Ten minutes later they heard what sounded like a cry in the distance. Human or animal? Was there any animal life left in the desert? They listened intently but heard nothing more.

Dan flicked on a pencil flashlight and, shielding it with his body, squinted at his wrist compass. They were heading northeast. At this rate they couldn't be more than an hour, perhaps less, from the nearest access point. He'd made up his mind to enter the complex and not risk being overtaken by whatever, if anything, was following them. He prayed he could find the concealed entrance in the darkness. It was hard enough in daylight, searching for the triangular markers.

He moved on, having taken a dozen paces before he realized that Jo wasn't beside him. Dimly he made out her slight figure standing rigid, head raised, and beyond her saw the reason for it: five blue-white spheres ascending in perfect formation against the blaze of stars.
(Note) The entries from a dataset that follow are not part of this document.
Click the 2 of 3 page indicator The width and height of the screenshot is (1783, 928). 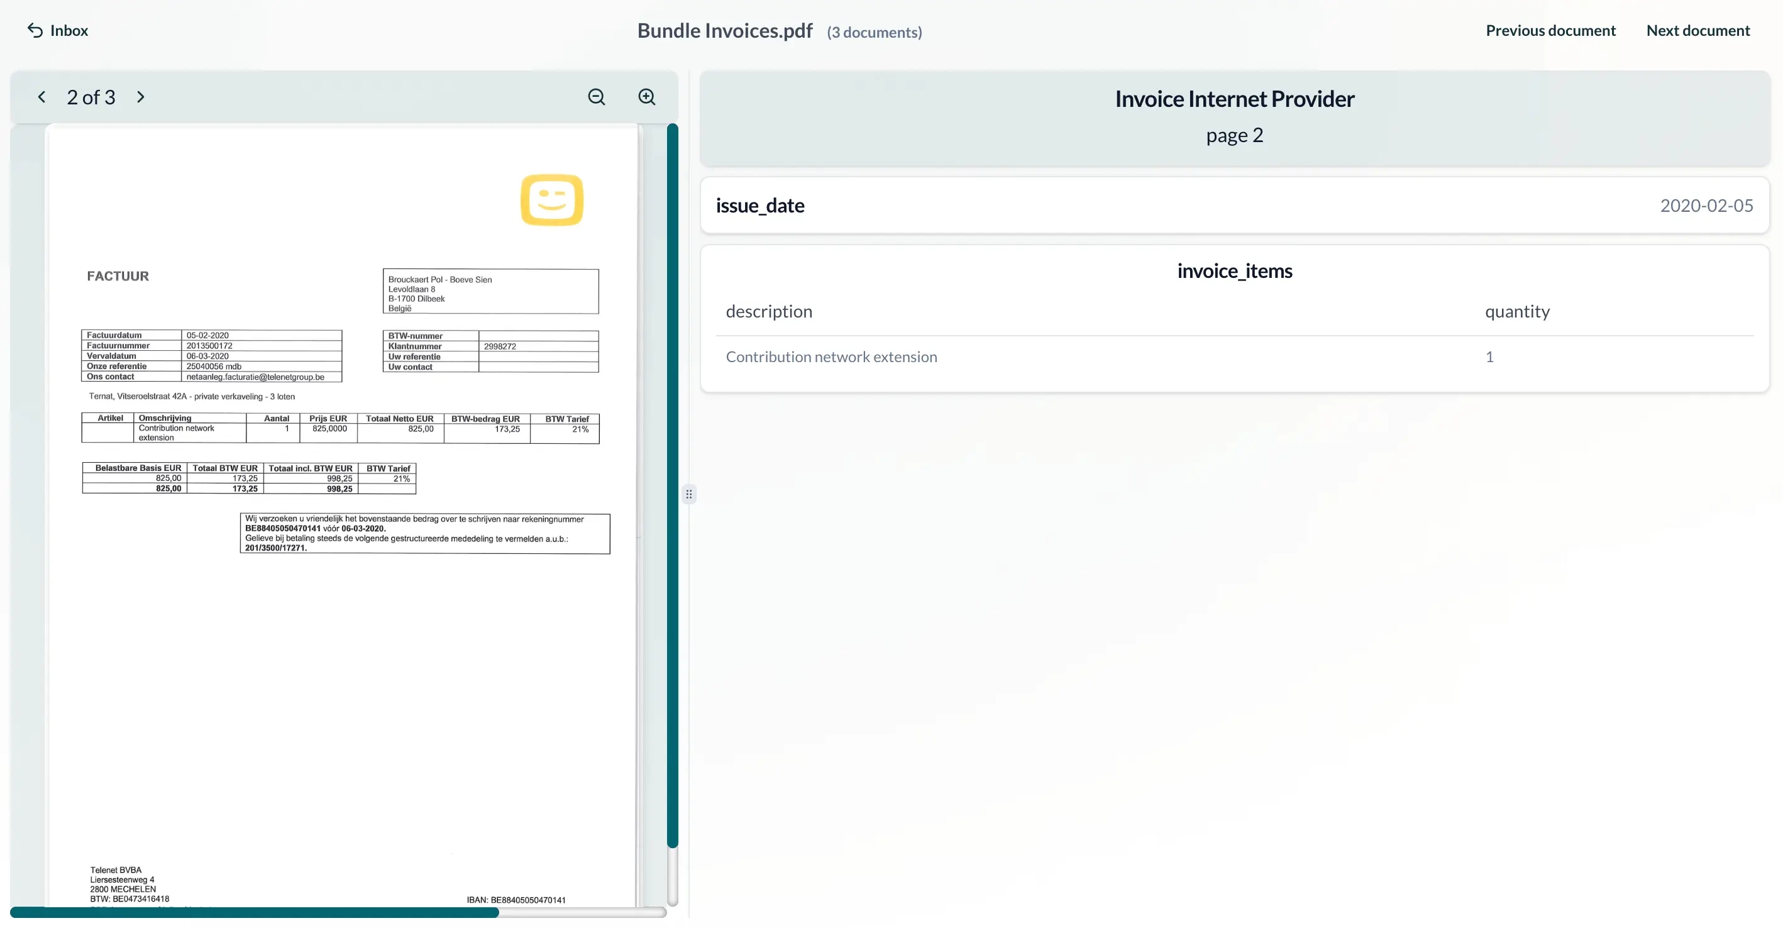[x=91, y=98]
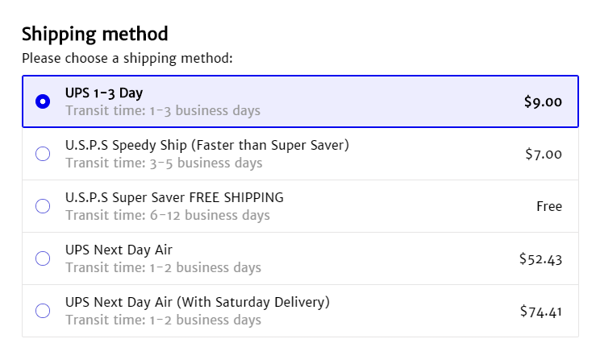The width and height of the screenshot is (596, 343).
Task: Click the "Shipping method" heading
Action: [x=94, y=34]
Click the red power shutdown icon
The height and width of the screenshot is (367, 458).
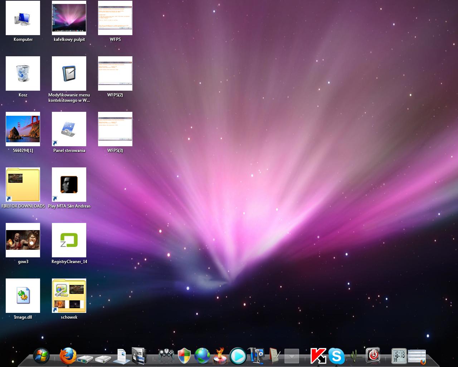pos(373,355)
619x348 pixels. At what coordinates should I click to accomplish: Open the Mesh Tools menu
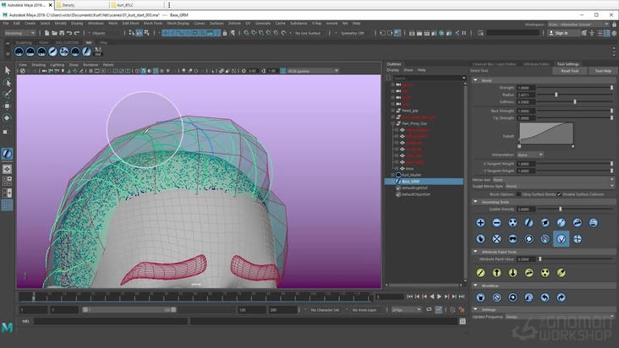coord(152,23)
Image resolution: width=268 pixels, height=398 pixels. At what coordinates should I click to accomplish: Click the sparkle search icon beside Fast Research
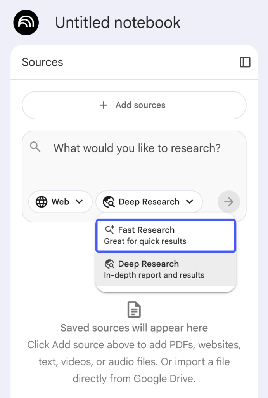tap(109, 230)
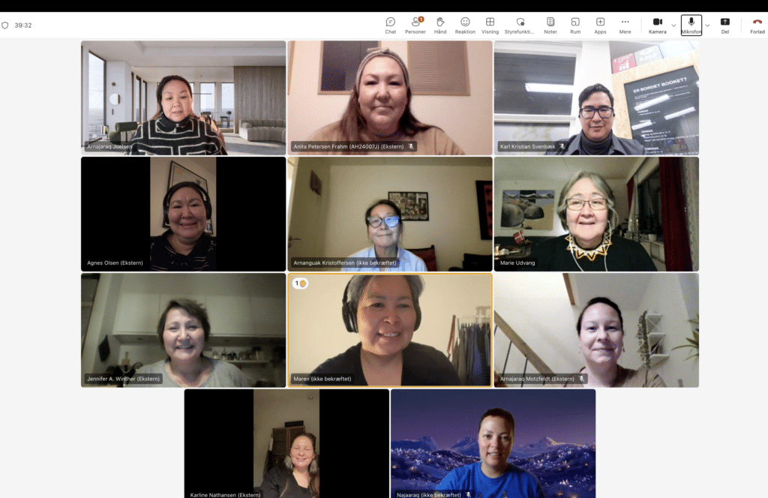768x498 pixels.
Task: Leave the meeting with Forlad
Action: point(758,25)
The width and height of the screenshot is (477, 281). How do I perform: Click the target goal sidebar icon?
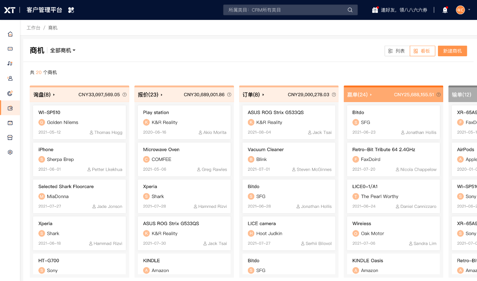(x=10, y=93)
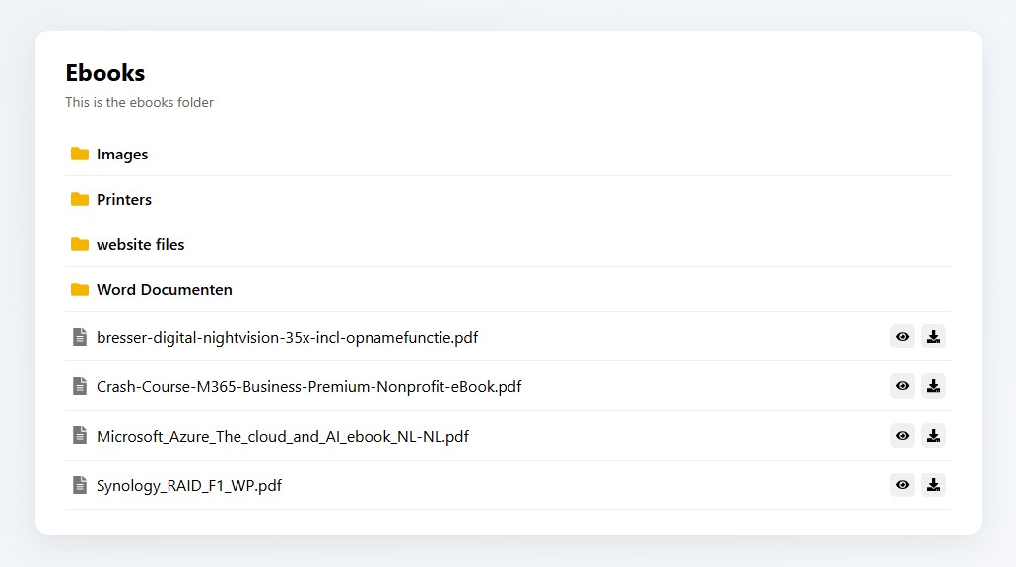Click the Images folder icon
Screen dimensions: 1016x567
(80, 154)
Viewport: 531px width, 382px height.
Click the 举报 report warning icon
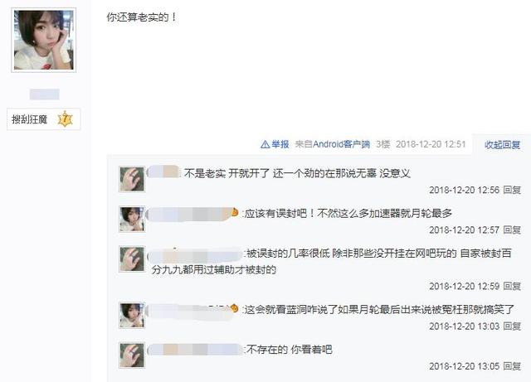tap(265, 144)
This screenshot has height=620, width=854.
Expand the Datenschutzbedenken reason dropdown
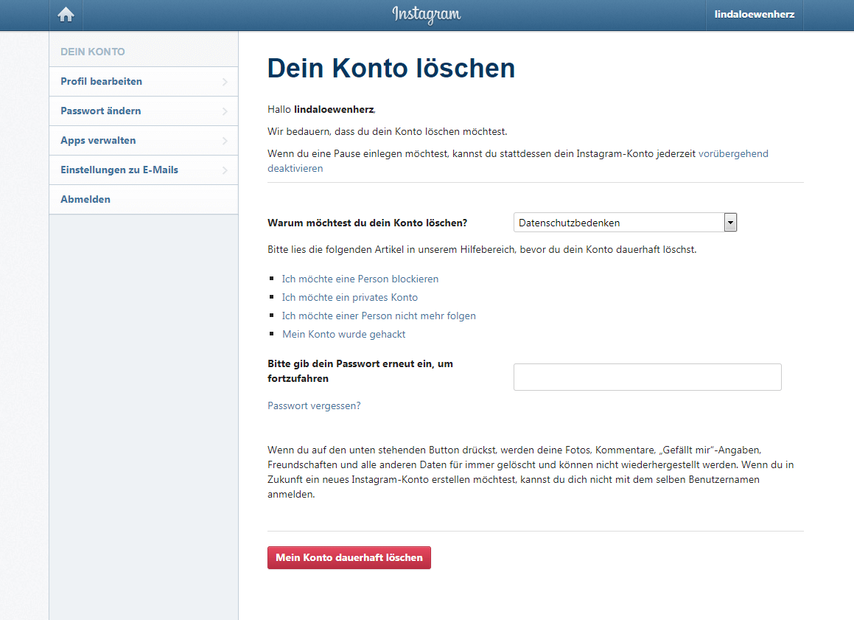point(625,223)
They rose from the southwest in total silence and arced across the sky, gradually fading and becoming lost somewhere in the region of Draco.

"What are they?" Jo said in a hushed voice. "Are they terrestrial?"

It was the first time either of them had seen the UFOs, and Dan for one hadn't believed in them until now. He said, "You mean our spacecraft? From Earth?"

"It's possible, isn't it?"

"Well, they sure as hell weren't meteorites," he said tartly.

Again they heard the cry, like a lost bird, nearer now, and Jo clutched his arm. "They're still following us! I bet you were right, one of the bastards has infrared vision."

"I wish I'd never mentioned it," Dan said gloomily. "That was an animal, a gopher out hunting."

"I never knew gophers cried like babies."

"A baby gopher then. Satisfied?"

All the same they held on to each other, keeping up a steady pace across the rocky terrain even though the air was stifling and their bodies were running with sweat. It seemed as familiarly grotesque as a nightmare, this endless walking through a lost landscape and getting nowhere, being pursued by a nameless horror. Something less than human --subhuman--whose only instinct was to destroy.

They passed the gray squat shape of a blockhouse, which told them that the nearest entrance was within a mile. The steel doors of some of the entrances had been welded shut and Dan hoped and prayed this wasn't one of them. Another fear, so disquieting that he didn't dare voice it, gnawed at the edge of his reason. What if there were things living in the abandoned tunnels? Creatures who like them had sought shelter and protection underground. There were over two hundred miles of tunnels outside the Tomb's sealed enclosure that had never been explored since the day the scientific community moved in.

Dan timed their progress and after seventeen minutes he knew that the entrance had to be in the immediate vicinity. All they had to do now was find it.

Jo sucked in a shuddery breath as the cry came again, this time on their left, to be answered by others on all sides. In the darkness Dan thought he saw ghostly white shapes closing in, floating like wraiths, making no sounds. Disembodied. Living dead. Zombies.

Perhaps Jo didn't believe in zombies, or her reactions were sharper than his, because she was already down on one knee, rifle leveled, and had fired three times before Dan had unslung his from his shoulder. He fired and saw one of the white shapes fold and crumple. Another drifted into view and he fired again, seeing it spin and wobble to the ground.